From the line with "Screen dimensions: 1554x492" onward, reproduce each line of the entries exactly, ending at the last one, and add nothing.

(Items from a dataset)
****

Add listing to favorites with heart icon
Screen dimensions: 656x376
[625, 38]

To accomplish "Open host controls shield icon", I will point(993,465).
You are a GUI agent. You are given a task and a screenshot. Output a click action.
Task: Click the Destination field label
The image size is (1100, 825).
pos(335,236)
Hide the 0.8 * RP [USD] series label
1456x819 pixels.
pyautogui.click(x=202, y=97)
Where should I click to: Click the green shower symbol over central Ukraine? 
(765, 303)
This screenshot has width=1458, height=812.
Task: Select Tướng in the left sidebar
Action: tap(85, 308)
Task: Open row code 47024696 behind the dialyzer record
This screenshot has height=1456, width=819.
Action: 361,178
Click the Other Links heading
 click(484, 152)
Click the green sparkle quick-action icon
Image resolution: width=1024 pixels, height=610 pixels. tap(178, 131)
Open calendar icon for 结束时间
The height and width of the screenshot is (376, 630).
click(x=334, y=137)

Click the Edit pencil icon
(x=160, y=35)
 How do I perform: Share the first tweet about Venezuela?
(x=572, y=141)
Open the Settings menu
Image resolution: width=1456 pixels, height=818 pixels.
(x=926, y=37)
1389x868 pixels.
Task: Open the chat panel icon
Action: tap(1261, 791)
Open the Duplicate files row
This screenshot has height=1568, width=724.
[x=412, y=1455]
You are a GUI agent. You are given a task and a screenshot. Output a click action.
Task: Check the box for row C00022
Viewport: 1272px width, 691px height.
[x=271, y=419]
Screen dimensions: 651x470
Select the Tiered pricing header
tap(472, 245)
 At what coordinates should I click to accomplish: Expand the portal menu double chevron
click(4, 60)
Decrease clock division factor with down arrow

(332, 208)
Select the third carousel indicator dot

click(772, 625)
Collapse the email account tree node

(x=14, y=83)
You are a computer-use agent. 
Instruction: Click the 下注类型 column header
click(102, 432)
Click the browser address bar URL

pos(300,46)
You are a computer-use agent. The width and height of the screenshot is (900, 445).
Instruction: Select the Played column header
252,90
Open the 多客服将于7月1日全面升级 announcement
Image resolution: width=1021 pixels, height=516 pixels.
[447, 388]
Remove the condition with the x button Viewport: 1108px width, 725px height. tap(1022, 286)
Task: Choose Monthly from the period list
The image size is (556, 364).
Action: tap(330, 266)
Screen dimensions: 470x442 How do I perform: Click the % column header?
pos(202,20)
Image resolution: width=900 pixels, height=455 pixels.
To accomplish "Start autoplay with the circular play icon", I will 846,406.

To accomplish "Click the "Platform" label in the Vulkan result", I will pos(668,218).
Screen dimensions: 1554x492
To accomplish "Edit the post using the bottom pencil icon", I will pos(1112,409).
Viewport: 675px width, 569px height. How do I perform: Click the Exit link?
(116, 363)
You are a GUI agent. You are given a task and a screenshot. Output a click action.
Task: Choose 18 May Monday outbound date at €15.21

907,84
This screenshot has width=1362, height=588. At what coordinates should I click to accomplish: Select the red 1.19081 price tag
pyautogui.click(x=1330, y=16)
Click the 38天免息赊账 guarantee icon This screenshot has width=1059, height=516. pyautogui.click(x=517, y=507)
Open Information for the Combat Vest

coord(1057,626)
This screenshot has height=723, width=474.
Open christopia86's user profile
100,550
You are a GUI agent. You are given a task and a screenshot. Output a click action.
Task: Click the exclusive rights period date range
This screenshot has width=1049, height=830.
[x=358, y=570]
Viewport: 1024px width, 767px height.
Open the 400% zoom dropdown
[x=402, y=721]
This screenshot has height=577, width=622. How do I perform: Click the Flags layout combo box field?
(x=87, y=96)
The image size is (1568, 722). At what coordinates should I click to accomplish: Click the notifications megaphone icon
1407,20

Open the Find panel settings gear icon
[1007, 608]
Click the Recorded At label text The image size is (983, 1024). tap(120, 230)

****

◆ Answer to the exercise
Screen dimensions: 1554x492
To accomplish "Edit the post using the bottom pencil icon", I will pos(1112,409).
Viewport: 675px width, 569px height. How do I perform: Click the Exit link?
(116, 363)
You are a GUI agent. You are given a task and a screenshot. Output a click action.
Task: Choose 18 May Monday outbound date at €15.21

907,84
This screenshot has width=1362, height=588. At what coordinates should I click to accomplish: Select the red 1.19081 price tag
pyautogui.click(x=1330, y=16)
Click the 38天免息赊账 guarantee icon This screenshot has width=1059, height=516. pyautogui.click(x=517, y=507)
Open Information for the Combat Vest

coord(1057,626)
This screenshot has height=723, width=474.
Open christopia86's user profile
100,550
You are a GUI agent. You are given a task and a screenshot. Output a click action.
Task: Click the exclusive rights period date range
This screenshot has width=1049, height=830.
[x=358, y=570]
Viewport: 1024px width, 767px height.
Open the 400% zoom dropdown
[x=402, y=721]
This screenshot has height=577, width=622. How do I perform: Click the Flags layout combo box field?
(x=87, y=96)
The image size is (1568, 722). At what coordinates should I click to accomplish: Click the notifications megaphone icon
1407,20

Open the Find panel settings gear icon
[1007, 608]
Click the Recorded At label text The image size is (983, 1024). tap(120, 230)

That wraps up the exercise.